I am one of those sad souls that moves on better when the person remains around me and I gradually move on, as opposed to just severing my hand off completely, leaving and then I attempt to live life with a wounded, bleeding stump of a wrist.

He's not going to come back. But take comfort in knowing you're not the only one. It's going to be years till you feel better. And I know what you mean by ending your life. I know exactly what you mean. I really do. A lot of people don't understand what you're doing through because it seems like people's heart have different material make-up. Some are made of steel, some are made of cotton, some are made up rubber (those hearts bounce back fast), and some are made of glass. These hearts are difficult to repair. People see them as so emotionally unstable, and I suppose it's true. They are. Glass shatters and can't be sewn or glued back together. Some hearts are resilient, some are more fragile. You will hurt for a long time, my friend. You will, and I want to tell you to hold on...but I think you will say there's nothing to hold on to. But you have to try. Because the ONLY other option is death, and I want you to live.
I agree with you on the false comfort. How people say, "there is someone better", "he didn't deserve you", and all those little words that people say to one another, but it isn't true. Sometimes...we really do miss out. Often...it IS our loss. But the reason people tell themselves that is so they don't end up feeling as broken hearted, alone and scared as you do right now. And I know where you are. I know.
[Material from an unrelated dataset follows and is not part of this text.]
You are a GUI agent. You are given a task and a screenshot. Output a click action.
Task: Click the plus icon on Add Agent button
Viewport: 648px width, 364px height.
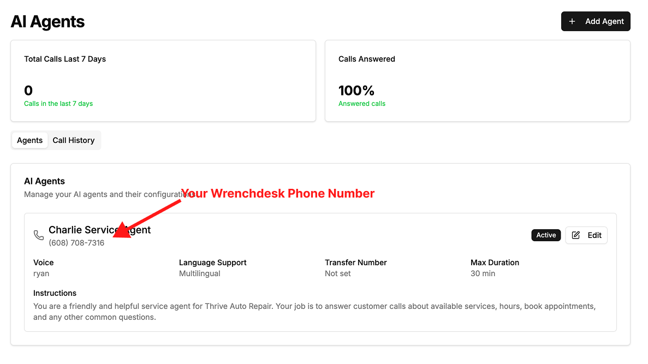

The rest of the repliers did say something true though - he will only resent you more the more you keep contacting him. He doesn't want to be with you anymore, and even thought he promised - he promised he was there to stay...he's not going to. Even though he promised he was going to stick around after the break up...he's not going to.
He's not going to stay around. He's not.

I know it's hard to concentrate on anything else, and you don't really want to be around anyone else, and it's hard to not get mad at people easily as you're hurting, but my friend...don't contact him. He won't ever come back anyway - whether you do contact him or not. He's not coming back. This is going to be hard.

What I suggest...go away from where you are. If it's possible to relocate, or if it's possible to take a long trip to another continent. Somewhere cheap, India, Middle East, somewhere you like. Something that had NOTHING to do with him. I know your message is several months old, but I hope I hear from you. I want to know how you are doing. I want to know if you found a better source for relief. Because I need it too.